_Brief_
Give back, exactly as written, the lines from the beginning of the listing through the one that contains "How-to video Centre (98, 979)".

_Listed entries_

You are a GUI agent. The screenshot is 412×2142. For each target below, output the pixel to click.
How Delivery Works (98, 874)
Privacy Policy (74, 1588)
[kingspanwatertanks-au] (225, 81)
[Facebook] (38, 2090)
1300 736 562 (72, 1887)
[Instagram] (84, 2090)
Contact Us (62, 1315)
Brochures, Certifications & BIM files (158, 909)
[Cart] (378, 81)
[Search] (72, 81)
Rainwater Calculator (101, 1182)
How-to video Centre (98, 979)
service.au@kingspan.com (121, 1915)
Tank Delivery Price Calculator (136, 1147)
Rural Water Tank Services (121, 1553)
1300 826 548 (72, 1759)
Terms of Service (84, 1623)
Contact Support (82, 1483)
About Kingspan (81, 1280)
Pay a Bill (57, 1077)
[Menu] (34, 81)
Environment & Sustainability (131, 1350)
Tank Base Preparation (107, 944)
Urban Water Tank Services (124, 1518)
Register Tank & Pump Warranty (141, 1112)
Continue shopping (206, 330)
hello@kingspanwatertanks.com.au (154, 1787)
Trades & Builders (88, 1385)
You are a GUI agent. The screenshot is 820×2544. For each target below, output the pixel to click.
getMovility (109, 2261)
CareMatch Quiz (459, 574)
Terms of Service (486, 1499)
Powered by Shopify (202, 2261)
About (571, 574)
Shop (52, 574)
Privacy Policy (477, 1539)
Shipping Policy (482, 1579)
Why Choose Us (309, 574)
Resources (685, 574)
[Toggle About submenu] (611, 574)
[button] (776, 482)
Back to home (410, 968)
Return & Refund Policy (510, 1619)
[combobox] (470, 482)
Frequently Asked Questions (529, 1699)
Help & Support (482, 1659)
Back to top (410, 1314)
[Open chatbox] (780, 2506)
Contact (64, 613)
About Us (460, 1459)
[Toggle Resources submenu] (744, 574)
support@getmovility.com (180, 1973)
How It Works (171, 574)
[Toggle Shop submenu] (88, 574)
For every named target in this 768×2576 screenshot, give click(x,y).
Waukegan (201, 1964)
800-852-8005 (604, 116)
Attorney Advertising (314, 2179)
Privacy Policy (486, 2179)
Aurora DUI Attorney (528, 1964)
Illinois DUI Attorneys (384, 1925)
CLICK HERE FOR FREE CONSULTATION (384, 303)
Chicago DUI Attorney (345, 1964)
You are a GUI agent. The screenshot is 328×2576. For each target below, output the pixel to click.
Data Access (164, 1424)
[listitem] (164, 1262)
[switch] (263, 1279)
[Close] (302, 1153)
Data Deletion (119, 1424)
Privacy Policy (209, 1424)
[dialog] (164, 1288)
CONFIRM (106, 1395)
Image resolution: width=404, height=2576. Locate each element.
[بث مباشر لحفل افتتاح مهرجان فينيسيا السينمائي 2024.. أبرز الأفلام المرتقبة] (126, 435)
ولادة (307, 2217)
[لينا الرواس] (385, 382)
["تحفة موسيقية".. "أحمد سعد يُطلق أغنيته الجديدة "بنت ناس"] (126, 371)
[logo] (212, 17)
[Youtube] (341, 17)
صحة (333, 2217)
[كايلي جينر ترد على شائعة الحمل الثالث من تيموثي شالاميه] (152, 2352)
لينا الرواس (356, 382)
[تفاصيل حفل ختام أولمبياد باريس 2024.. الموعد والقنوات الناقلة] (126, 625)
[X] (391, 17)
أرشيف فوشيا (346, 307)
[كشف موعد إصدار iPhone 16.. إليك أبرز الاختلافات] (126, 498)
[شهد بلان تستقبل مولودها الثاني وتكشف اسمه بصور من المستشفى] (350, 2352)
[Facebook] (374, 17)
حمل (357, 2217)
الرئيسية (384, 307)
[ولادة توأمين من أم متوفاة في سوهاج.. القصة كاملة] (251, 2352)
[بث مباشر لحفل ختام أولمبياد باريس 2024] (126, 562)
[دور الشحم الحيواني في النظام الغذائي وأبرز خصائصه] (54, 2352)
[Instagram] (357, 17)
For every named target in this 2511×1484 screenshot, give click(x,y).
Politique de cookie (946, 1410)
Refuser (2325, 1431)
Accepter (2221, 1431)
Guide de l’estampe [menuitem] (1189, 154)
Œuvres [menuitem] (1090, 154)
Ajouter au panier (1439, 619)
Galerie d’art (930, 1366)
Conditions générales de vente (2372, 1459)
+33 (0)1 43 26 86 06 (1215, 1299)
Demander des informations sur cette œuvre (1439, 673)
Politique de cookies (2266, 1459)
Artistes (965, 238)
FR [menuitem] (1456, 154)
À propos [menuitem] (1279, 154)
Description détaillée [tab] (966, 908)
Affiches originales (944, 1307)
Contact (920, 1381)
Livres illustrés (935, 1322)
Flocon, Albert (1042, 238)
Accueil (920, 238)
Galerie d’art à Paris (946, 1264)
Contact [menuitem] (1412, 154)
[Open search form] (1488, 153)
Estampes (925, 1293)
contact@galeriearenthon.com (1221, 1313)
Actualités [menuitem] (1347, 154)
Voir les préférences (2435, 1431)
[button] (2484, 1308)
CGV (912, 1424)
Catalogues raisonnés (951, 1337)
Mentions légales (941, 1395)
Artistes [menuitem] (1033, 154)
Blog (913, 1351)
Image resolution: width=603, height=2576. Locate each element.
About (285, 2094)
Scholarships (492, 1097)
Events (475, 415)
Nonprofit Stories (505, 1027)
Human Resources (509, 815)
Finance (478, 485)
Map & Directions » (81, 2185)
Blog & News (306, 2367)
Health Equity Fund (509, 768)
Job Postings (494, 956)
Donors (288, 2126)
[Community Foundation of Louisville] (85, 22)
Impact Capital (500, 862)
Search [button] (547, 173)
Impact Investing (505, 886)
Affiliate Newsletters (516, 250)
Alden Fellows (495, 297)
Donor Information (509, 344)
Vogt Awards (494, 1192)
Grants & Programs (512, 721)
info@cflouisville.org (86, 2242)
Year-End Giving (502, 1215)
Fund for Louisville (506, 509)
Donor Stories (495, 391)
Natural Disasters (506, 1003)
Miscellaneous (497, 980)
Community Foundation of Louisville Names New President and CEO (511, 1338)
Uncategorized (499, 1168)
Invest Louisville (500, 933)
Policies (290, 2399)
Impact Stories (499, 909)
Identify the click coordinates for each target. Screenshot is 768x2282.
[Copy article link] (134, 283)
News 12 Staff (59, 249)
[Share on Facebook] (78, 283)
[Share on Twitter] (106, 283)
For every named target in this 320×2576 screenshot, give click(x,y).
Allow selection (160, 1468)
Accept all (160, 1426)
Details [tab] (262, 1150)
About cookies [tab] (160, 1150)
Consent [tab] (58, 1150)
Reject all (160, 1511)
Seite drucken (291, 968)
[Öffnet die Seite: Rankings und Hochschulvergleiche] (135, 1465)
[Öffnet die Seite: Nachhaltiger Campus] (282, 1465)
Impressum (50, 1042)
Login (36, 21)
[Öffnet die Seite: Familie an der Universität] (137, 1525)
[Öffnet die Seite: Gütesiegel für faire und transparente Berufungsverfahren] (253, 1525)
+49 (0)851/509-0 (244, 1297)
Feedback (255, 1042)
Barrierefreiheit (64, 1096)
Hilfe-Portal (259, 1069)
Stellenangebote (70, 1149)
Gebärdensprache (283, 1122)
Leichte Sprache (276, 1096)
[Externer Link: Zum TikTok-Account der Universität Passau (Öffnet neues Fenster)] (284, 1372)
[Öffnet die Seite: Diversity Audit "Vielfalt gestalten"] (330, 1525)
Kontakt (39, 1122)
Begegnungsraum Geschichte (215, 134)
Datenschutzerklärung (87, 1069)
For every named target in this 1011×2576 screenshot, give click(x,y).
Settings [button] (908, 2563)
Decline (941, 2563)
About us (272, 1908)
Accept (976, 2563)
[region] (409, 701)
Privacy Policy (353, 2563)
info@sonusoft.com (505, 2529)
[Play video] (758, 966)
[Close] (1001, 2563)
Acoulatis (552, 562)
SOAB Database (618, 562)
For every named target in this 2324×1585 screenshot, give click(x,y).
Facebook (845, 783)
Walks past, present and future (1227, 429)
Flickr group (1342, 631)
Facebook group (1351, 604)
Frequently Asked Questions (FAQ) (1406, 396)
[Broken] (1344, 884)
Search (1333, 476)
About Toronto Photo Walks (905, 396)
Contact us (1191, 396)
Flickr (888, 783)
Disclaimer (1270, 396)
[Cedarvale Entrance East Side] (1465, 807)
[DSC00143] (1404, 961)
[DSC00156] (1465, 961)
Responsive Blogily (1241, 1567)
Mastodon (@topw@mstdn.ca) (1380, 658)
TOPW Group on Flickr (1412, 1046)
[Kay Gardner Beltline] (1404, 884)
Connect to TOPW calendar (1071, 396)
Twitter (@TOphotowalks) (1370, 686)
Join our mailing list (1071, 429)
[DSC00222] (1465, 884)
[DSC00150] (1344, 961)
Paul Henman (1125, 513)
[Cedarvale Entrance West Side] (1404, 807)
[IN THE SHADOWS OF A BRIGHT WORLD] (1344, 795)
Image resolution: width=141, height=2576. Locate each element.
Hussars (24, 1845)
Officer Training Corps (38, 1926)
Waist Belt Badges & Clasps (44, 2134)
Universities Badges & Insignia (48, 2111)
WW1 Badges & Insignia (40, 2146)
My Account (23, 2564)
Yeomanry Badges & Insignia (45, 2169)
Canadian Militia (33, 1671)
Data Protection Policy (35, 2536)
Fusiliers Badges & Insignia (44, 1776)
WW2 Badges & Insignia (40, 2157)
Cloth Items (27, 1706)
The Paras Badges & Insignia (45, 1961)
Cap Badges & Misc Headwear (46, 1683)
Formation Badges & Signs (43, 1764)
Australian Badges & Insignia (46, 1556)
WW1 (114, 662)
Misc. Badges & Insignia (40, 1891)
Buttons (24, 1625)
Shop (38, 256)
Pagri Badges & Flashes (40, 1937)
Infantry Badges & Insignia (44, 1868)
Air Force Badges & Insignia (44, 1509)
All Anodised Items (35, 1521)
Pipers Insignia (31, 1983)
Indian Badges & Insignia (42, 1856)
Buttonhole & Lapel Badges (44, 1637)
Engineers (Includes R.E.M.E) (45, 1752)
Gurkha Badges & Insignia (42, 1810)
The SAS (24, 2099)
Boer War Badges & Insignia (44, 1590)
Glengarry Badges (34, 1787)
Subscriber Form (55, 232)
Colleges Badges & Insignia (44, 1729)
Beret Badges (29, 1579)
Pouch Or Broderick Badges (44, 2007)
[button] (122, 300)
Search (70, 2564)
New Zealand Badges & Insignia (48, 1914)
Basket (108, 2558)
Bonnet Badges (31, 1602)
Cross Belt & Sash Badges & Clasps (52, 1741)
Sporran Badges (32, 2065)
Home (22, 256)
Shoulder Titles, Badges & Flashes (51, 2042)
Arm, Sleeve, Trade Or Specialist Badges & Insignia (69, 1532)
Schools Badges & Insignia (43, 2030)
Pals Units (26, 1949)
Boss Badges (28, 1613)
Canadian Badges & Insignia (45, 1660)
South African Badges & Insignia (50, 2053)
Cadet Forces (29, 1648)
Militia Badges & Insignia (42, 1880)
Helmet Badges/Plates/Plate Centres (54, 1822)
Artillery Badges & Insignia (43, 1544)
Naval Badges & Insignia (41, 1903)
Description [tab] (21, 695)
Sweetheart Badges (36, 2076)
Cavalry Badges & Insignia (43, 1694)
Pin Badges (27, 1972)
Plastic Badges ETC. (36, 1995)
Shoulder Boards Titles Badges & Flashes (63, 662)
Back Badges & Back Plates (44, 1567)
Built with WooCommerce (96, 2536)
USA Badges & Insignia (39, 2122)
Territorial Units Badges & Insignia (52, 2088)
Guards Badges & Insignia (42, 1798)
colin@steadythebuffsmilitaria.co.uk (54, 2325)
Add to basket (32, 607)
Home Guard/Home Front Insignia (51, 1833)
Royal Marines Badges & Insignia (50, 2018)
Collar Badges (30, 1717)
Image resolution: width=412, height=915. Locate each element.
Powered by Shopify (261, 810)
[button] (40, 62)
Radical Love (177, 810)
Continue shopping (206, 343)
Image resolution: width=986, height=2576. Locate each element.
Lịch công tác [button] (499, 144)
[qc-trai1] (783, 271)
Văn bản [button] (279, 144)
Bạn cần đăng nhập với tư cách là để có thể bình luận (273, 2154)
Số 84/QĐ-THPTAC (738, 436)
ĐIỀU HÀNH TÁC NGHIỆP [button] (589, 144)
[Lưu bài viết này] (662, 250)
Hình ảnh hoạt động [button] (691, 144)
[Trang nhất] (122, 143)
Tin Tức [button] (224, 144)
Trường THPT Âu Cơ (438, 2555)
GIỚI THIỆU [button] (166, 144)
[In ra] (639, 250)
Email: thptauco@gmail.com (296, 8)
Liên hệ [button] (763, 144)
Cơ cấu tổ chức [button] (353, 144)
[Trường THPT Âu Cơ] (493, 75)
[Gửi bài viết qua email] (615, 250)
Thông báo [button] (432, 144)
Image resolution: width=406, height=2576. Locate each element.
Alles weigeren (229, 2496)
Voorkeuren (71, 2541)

_Result for this exercise_
You are a GUI agent. The screenshot is 412×2142. For each target below, output the pixel to click.
How Delivery Works (98, 874)
Privacy Policy (74, 1588)
[kingspanwatertanks-au] (225, 81)
[Facebook] (38, 2090)
1300 736 562 (72, 1887)
[Instagram] (84, 2090)
Contact Us (62, 1315)
Brochures, Certifications & BIM files (158, 909)
[Cart] (378, 81)
[Search] (72, 81)
Rainwater Calculator (101, 1182)
How-to video Centre (98, 979)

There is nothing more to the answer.